Objectives:
1: In the blog update, what is the title of the short story the writer links to in place of a new horror story?
2: Write the next part of the blog update, picking up right after its final sentence.

An Update & a Reblog!

Good evening, all! Happy Hallowe’en and have fun with your ghoulish night of tricks, treats and stuffing yourself to the eyeballs with sweeties!

Now, some of you may have noticed that I have been a bit lax recently with my blog. Whilst my inactivity saddens me, it is mainly due to the fact that I have been gearing up to take part in this year’s National Novel Writing Month (Nanowrimo for short) and that has taken up a large portion of my writing time. Because of this, I have been unable to pen a horror story for this evening, but I will instead provide the link to a short story I wrote back in April, entitled “Unreal“. In fact, I wrote this piece as part of a different writing challenge, which was actually undertaken as a warm-up to Nanowrimo! I hope that it will suffice and that you enjoy reading it if you haven’t already.

I have a small pile of completed stories, both new and old, which I will be posting throughout November, as well as providing updates on my Nanowrimo progress as I slog through it. I apologise in advance for the lack of routine, and I will get straight back on to working on my ‘Fiction Fursday’ stories in December, which I am thrilled to say have been quite successful!

Enjoy your evening, one and all, and if any of you are getting involved in Nanowrimo , please get in touch!

Item-finding records
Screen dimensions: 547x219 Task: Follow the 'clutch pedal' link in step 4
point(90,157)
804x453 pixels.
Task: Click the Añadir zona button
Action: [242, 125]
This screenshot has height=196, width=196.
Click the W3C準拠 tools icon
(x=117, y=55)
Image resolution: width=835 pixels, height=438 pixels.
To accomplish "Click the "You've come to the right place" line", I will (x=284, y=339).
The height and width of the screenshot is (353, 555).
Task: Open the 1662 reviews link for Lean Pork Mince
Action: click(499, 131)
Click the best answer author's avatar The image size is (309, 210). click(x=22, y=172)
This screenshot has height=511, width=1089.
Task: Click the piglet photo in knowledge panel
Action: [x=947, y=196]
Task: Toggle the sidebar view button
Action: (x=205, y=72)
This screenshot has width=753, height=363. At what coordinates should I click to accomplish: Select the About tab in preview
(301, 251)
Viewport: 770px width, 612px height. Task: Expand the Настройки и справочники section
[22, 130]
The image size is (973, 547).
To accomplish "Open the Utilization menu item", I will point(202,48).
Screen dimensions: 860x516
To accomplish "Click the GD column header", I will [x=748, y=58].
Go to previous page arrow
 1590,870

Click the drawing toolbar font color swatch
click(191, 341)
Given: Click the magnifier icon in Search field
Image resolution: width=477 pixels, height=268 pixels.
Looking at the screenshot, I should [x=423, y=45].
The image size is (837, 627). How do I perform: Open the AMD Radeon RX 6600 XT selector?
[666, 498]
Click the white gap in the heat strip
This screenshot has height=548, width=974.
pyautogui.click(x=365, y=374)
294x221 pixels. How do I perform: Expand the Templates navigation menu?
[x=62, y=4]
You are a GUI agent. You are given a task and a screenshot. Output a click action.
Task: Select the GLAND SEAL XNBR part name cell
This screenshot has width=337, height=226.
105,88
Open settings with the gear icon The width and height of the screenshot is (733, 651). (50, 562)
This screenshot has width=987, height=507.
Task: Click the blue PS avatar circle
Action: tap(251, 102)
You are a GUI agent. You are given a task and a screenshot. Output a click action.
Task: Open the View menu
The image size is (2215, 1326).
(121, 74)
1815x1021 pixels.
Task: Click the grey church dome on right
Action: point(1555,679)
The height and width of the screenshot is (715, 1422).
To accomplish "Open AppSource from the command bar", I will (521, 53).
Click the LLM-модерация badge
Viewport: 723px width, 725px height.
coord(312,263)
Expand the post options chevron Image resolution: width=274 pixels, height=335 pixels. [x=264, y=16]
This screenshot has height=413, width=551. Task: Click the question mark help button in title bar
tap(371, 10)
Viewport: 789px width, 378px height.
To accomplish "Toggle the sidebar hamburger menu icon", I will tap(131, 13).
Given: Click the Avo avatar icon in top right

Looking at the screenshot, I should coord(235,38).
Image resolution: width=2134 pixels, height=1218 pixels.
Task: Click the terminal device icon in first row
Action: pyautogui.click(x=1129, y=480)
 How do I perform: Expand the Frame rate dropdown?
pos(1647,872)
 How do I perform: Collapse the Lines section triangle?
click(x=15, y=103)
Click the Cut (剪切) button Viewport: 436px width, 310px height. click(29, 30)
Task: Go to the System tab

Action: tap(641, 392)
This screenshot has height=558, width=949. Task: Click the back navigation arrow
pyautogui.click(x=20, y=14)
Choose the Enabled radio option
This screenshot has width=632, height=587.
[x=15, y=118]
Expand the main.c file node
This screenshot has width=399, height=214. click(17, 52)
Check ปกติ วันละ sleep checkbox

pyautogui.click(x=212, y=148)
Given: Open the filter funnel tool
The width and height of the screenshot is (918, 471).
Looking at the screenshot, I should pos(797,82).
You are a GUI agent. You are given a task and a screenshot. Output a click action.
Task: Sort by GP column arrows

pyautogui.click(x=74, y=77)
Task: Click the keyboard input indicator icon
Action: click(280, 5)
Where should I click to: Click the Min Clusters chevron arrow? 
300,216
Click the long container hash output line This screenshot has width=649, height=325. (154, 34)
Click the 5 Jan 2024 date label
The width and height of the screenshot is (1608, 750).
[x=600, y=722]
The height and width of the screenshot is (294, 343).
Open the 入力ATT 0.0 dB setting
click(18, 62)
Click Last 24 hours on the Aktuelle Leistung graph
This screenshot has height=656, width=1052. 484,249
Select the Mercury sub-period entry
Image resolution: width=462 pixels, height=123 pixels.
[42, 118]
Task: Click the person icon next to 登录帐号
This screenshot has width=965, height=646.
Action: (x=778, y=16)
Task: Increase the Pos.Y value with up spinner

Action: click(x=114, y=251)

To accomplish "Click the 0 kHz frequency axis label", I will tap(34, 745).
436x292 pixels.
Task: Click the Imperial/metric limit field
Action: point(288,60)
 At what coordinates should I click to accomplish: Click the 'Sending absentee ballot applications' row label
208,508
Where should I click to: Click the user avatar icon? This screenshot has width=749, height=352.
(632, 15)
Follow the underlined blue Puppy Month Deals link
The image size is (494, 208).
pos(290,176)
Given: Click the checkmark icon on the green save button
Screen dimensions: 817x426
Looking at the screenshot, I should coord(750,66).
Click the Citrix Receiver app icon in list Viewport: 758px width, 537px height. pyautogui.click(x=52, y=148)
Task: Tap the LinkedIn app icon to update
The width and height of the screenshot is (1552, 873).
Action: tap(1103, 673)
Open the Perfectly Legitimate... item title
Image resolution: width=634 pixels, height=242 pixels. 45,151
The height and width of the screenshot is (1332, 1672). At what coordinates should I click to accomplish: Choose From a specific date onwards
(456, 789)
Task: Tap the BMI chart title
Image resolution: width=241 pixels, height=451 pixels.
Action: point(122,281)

Answers given:
1: "Unreal"

2:
UNREAL
By Adam Dixon

Jack could hardly believe the realism of the game. As soon as he pulled down the visor-screen he could almost swear that he was standing in a meadow during the height of summer, rather than sat in his ergonomic gaming chair in his draughty South-London flat. He could nearly feel the grass tickling his feet and taste the pollen in the air. The box containing the virtual reality system boasted “A gaming world so real, it’ll leave you drained!” It certainly was visually impressive.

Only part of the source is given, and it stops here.